We met Alex, the captioner, during the interval and I told her that it must have been really difficult for her to keep up with the unbelievably quick dialogue, which was like a machine gun, but she was doing an amazing job.
I thought the actors were brilliant, particularly since they were playing such neurotic, unhinged characters. Simon Russell Beale who played the main character Roote, the deranged ex-Colonel and tyrant who ran the institution, was superb. He seemed to become more psychotic and deluded as the story unfolded, while in contrast John Simm, who played his sidekick Gibbs, appeared cold, creepy and sinister.

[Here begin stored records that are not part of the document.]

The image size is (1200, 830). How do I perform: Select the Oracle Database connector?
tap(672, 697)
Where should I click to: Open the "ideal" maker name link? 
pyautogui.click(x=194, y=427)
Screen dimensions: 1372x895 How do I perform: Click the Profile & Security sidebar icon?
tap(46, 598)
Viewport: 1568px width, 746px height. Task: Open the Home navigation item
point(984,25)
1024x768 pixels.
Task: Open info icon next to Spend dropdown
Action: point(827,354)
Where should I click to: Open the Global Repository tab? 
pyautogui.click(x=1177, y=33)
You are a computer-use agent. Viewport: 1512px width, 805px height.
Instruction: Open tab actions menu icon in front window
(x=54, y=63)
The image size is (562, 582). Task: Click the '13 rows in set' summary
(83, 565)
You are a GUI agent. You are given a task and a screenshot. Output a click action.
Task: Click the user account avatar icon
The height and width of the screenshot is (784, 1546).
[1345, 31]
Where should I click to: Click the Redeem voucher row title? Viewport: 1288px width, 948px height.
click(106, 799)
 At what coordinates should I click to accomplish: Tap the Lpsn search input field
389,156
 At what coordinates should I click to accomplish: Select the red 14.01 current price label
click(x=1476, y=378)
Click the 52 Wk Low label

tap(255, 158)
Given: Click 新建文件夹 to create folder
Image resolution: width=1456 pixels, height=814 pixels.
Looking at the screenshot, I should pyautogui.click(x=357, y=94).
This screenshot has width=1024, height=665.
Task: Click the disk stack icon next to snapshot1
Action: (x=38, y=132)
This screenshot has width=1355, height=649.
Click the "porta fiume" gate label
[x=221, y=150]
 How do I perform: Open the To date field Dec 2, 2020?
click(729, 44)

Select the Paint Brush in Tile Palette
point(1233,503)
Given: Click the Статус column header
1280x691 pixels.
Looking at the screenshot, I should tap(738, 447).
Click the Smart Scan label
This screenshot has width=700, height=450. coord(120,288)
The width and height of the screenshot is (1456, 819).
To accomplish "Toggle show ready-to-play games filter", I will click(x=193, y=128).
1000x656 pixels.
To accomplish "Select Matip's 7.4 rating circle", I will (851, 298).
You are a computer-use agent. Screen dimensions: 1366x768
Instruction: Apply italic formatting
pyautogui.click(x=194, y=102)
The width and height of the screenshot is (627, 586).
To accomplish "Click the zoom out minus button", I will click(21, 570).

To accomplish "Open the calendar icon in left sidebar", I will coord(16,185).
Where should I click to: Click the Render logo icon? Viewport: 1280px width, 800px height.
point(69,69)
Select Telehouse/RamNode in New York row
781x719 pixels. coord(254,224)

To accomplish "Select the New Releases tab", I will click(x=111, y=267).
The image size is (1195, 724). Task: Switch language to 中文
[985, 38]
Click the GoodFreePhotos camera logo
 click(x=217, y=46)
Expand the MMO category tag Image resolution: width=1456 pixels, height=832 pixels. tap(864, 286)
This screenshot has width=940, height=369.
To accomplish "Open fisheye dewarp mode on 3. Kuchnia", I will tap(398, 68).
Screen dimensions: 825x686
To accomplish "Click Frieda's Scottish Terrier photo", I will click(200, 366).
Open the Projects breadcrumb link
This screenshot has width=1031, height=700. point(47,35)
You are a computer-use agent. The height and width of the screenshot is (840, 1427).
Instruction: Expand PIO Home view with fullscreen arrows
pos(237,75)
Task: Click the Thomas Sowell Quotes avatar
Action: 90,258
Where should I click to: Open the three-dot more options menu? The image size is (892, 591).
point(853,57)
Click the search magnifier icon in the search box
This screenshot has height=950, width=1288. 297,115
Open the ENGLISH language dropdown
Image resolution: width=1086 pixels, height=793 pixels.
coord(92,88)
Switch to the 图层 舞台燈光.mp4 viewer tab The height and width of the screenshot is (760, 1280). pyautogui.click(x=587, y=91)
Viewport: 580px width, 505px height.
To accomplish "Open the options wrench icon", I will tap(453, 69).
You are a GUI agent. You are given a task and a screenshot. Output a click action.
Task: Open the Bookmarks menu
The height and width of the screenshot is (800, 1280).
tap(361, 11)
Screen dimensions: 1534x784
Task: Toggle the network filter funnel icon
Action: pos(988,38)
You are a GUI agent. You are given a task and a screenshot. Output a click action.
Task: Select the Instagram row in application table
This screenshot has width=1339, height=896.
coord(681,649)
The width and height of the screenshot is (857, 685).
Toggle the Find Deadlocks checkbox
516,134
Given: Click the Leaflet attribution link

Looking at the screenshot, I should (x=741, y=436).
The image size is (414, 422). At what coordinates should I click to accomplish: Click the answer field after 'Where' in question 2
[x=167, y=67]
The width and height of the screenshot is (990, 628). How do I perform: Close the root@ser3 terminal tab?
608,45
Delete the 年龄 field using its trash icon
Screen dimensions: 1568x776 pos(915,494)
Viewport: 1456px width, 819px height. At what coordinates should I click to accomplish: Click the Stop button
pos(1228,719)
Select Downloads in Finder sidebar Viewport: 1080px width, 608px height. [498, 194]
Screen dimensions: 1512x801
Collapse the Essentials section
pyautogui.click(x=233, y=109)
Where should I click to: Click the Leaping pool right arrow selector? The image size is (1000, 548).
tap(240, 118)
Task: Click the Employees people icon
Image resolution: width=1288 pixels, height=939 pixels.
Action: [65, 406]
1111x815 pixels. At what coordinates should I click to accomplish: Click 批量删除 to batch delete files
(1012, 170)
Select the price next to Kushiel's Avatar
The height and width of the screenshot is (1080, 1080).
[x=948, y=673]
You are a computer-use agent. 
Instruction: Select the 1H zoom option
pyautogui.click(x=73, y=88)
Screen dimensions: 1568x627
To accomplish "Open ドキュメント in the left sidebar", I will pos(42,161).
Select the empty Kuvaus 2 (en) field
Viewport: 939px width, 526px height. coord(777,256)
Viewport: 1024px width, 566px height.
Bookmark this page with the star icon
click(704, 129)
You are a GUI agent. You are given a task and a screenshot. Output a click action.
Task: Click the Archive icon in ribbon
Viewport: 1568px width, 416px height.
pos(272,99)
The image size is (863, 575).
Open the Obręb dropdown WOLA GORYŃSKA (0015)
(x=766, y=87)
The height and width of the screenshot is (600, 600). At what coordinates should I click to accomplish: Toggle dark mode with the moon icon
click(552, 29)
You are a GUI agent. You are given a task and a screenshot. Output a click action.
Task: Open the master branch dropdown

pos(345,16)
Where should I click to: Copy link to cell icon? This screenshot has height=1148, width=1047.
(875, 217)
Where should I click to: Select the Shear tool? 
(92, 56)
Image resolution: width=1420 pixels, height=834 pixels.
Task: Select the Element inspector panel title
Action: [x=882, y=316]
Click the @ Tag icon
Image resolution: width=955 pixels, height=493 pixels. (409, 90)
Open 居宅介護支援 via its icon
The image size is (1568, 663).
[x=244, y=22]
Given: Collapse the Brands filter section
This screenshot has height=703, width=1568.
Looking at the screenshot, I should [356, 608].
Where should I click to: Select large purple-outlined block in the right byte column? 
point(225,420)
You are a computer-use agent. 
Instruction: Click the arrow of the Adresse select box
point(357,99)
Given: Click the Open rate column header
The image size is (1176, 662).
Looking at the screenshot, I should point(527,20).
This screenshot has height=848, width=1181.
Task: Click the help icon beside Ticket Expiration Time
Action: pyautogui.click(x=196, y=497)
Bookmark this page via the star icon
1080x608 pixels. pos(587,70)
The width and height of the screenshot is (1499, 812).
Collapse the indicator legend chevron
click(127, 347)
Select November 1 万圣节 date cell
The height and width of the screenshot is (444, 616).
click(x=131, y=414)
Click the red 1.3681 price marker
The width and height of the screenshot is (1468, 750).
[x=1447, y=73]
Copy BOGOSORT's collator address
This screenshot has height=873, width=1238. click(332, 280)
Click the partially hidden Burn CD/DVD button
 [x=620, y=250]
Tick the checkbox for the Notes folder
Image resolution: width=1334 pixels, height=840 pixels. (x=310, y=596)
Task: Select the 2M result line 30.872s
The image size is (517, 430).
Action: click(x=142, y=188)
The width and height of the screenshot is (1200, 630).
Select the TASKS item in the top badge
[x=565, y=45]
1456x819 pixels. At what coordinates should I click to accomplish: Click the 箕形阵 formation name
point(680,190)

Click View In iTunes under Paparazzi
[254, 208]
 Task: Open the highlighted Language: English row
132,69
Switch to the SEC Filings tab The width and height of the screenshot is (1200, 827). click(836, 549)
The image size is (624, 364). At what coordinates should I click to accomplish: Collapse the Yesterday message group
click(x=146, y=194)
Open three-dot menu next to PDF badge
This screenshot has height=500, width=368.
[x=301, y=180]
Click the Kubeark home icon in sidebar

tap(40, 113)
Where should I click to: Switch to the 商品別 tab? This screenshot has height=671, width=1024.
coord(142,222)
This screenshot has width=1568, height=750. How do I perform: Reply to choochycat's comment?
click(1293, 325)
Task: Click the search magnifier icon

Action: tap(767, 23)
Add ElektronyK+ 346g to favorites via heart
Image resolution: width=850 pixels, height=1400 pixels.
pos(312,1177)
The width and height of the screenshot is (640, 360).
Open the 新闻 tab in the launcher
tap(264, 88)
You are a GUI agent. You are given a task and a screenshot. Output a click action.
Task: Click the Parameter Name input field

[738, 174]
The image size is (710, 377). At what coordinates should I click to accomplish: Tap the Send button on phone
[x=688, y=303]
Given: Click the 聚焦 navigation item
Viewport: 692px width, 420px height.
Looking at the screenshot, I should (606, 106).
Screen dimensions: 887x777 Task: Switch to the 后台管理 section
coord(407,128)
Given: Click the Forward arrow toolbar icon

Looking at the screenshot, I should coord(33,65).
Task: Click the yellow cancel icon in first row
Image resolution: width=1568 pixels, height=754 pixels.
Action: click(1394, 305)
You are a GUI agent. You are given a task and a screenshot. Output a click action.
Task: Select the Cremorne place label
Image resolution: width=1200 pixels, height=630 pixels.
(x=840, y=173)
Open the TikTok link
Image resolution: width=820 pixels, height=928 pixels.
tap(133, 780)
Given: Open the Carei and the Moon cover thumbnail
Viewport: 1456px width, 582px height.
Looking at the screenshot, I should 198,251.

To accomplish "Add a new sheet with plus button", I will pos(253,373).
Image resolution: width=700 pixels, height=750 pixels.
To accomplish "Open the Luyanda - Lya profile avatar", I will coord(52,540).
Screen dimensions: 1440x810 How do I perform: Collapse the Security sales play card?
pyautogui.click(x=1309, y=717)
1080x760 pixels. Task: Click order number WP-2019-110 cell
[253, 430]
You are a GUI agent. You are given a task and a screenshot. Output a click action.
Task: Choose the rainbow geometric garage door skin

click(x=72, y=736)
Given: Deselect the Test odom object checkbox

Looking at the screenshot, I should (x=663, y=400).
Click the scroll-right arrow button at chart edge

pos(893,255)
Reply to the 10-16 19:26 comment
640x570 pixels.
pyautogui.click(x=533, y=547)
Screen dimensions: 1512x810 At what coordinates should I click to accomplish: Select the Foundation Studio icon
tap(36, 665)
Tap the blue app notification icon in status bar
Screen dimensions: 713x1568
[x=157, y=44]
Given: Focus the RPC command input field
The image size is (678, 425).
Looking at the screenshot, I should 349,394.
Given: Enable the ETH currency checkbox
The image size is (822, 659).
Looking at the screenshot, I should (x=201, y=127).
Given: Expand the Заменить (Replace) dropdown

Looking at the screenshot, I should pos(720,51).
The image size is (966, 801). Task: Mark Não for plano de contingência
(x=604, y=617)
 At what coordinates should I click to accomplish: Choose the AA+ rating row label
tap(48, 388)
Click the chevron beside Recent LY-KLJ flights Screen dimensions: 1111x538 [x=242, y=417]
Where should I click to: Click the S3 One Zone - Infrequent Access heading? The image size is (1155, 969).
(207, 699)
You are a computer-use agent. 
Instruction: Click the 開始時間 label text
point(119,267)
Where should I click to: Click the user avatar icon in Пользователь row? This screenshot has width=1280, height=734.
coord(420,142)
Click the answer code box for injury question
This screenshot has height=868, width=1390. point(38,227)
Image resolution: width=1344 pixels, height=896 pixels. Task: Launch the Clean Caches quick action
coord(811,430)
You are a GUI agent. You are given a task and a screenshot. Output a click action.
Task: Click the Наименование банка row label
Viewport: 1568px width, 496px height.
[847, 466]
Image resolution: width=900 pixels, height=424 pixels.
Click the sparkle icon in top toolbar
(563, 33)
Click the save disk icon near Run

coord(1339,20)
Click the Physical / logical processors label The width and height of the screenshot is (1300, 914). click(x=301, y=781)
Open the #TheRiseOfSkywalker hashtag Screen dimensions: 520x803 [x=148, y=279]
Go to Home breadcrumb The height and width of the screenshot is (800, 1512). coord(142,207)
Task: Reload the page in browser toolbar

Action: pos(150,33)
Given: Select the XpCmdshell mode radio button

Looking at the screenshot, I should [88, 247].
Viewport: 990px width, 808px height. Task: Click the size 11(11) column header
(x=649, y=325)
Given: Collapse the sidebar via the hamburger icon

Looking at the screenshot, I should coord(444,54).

The supporting actors were equally brilliant. John Heffernan, who played the role of the cheeky, taunting subordinate Lush in his purple suit, was absolutely hilarious and reminded me of a sly Kenneth Williams. I couldn’t stop laughing in the scene where he was madly stuffing half a Christmas cake into his mouth after drinking copious amounts of whisky with Roote. This was one of the best scenes in the play.
Behind all this mad farcical black humour, Pinter was trying to show that state-sanctioned torture and cruelty are inherently wrong and he was highlighting the dangers of uncontrolled authority, which is bound to come to a bitter end. He explained in an interview in 1982 that it was fantasy when he wrote it, but that it had become far more relevant as reality had overtaken it. It therefore has a deeply moral message.
The first captioned performance I saw since I lost my hearing was Macbeth at the Trafalgar Studios earlier this year. I was blown away by that experience. This is what encouraged me to go back to the theatre, as before, I wouldn’t have considered it as I thought it was no longer accessible to me. It is really great to go out and see these amazing plays. Trafalgar Studios is my favourite place to see plays in London. It is really unique as it is so intimate that you actually feel part of the action. It reminds me of another one of my passions, watching football, at an old smaller stadium such as West Ham’s Upton Park or Fulham’s Cottage, where you feel part of the game and the atmosphere is electric as you are so close to the players. This is totally different to the atmosphere in new big state-of-the art stadiums, where you feel like you are in a church.
I would recommend anyone to go and see a play at the brilliant Trafalgar Studios. I’m already looking forward to the next accessible play!